| PASSAGE PROVIDED |
::::::
Rogue states are a huge threat – even if they won’t attack, they will sell nuclear arsenals to terrorists


Monroe 9 (Robert, retired U.S. Navy vice admiral and former director of the Defense Nuclear Agency, “A Perfect Storm over Nuclear Weapons”, September 1, Air and Space Power Journal, http://www.airpower.au.af.mil/airchronicles/apj/apj09/fal09/monroe.html)

Pakistan possesses nuclear weapons, and it is modernizing them. Its political situation is so unstable that those 100-odd weapons could soon fall into the hands of Islamic fundamentalists, for many of whom America is the principal target. North Korea and Iran are rogue states, well on their way to becoming nuclear-weapon powers, and, to date, the world has chosen not to stop them. The North Koreans have already conducted two nuclear-weapon tests, and if they successfully begin production of capable weapons, they would probably sell them to any state or organization able to pay. Iran may have a year or two to go before production, but once that occurs, it could very well transfer weapons to terrorist organizations (e.g., Hezbollah, Hamas, and al-Qaeda) for proxy attacks on the West.
::::::
| AIM OF THE EXERCISE |
Answer these questions from the passage above on nuclear weapons:
(a) About how many nuclear weapons does Pakistan have?
(b) How many nuclear-weapon tests have the North Koreans already conducted?
(c) Which three terrorist organizations are named as possible recipients of weapons from Iran?

| DATASET CONTENT |
::::::
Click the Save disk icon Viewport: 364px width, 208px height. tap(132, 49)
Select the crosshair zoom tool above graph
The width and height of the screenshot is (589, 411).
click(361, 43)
::::::
| RESPONSE FOR THIS EXERCISE |
(a) 100-odd
(b) Two
(c) Hezbollah, Hamas, and al-Qaeda